Inasequibles al desaliento, los catastrofistas del efecto invernadero nos rememoran a diario sus funestos augurios. Como gallego, me siento en la obligación de tranquilizar a mis paisanos ante el panorama que nos dibujan estos cenizos de la meteorología. No me verán ustedes engrosando las filas de los negacionistas del cambio climático, mas tampoco las de los pesimistas que se resignan a un porvenir desolador para Galicia. Admitiendo el hecho incuestionable de que los polos se están derritiendo y que ello implicará la subida del nivel del mar, podemos convenir en que, por ejemplo, las ciudades de A Coruña y Vigo quedarían bajo el agua. Tal situación, esgrimida como siniestro destino por los más conspicuos científicos del Armagedón, bien pudiera contemplarse con acendrado optimismo. Así, con A Coruña y Vigo completamente sumergidas, es cierto que desaparecerían sus puertos pesqueros, pero ambas urbes podrían convertirse en destinos turísticos para buzos aficionados. A falta de suelo firme, las constructoras construirían palafitos; y venderíamos nuestro excedente de océano a naciones sin costa, y olas a bahías surferas de todo el orbe.
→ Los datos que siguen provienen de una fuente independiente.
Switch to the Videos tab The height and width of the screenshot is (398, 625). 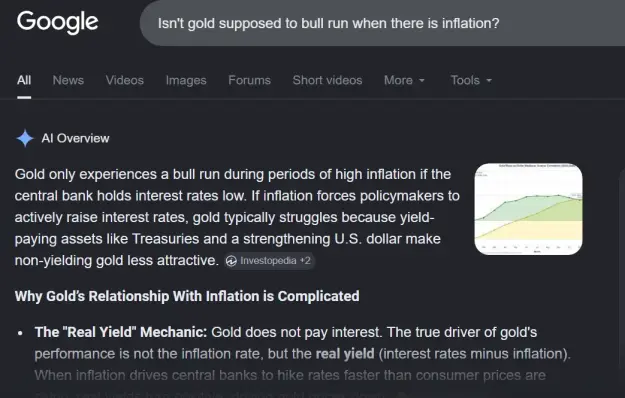pyautogui.click(x=124, y=80)
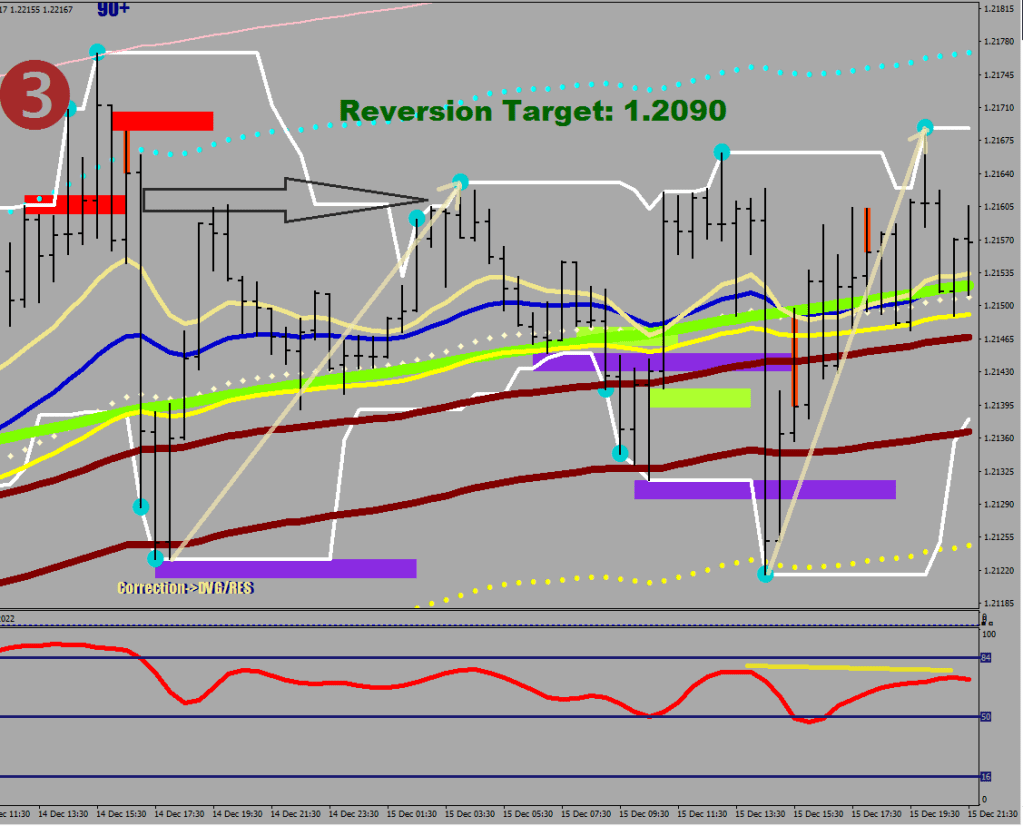Click the Reversion Target: 1.2090 label
1023x826 pixels.
point(532,111)
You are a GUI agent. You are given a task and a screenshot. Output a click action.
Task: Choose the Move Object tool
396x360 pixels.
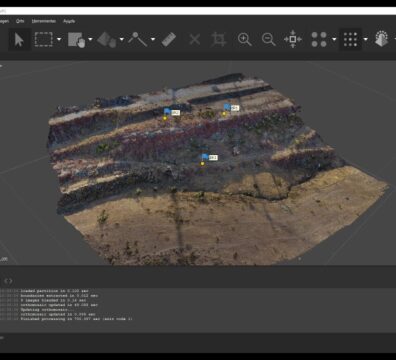point(107,40)
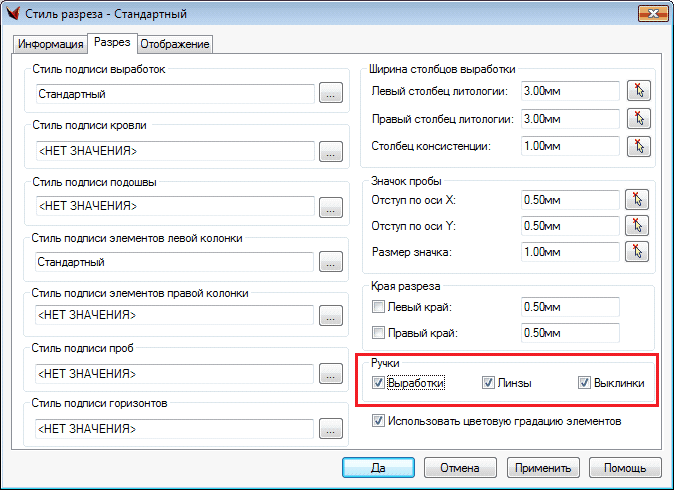Uncheck Использовать цветовую градацию элементов
This screenshot has width=674, height=490.
(x=378, y=421)
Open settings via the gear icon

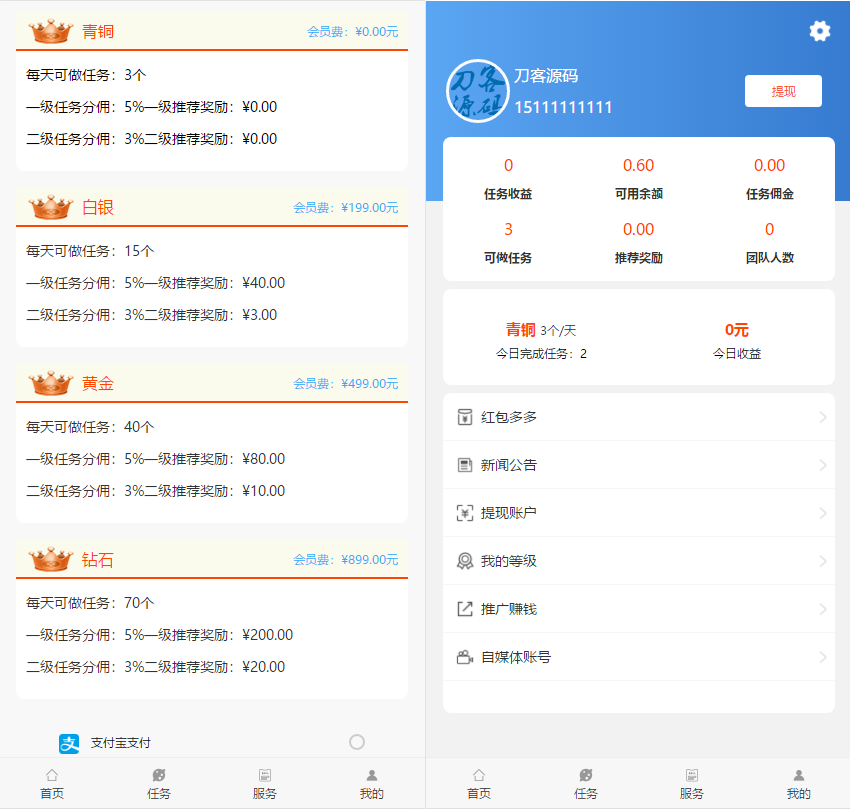819,31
La subida de las aguas convertiría a la provincia de Ourense en un territorio con litoral, en el que surgirían playas de blanca y fina arena, de más empaque (¡dónde va a parar!) que las fluviales. El agua estaría tan caliente que las nécoras se capturarían ya cocidas, con el consiguiente ahorro de energía. Al tener el líquido elemento próximo a la ebullición, desaparecerían las sardinas, aunque pronto nos reuniríamos a celebrar el San Xoán alrededor de una parrilla sobre la que se tendiesen barracudas o peces loro. Con Santiago devenida en ciudad costera, se abriría una nueva ruta por mar del Camino, donde los peregrinos reemplazarían la bicicleta por la pedaleta playera, y aquellos que lo hicieren a lomos de corceles se decantarían ahora por montar caballitos de mar. La desaparición de la muiñeira nos entristecería, pero solo hasta que nos entregáramos a los frenéticos ritmos de nuevas músicas de aire caribeño. Diríamos adiós al cultivo del grelo; no obstante, daría paso al del café, que ya no tendríamos que importar para la elaboración de licor café. Las fábricas de paraguas, ausente la lluvia, se transformarían en fábricas de parasoles. El deshielo haría de Cabeza de Manzaneda un paraíso del esquí acuático.
El avance del desierto sería inexorable, de inmediato requerido como escenario natural por directores de spaguetti western. Eso por no hablar de la exportación de arena para relojes. Se organizarían paseos en camello, que dejarían divisas, y se instalarían paneles de energía solar que sustituirían a nuestros exangües ríos en la producción eléctrica.
Aunque, como pueblo respetuoso con su ser ancestral, es nuestro deber preservar la cultura que nos define. Por ello, y como aquí la lluvia es arte, propugno fundar el Museo de la Lluvia, en una ubicación a decidir, donde en una de sus salas llueva permanentemente, donde en otra de sus salas orballe permanentemente, donde en otra de sus salas caiga un aguacero permanentemente, y así con los más de 70 tipos de lluvia que atesoramos, alguno de los cuales ya está en severo riesgo de extinción.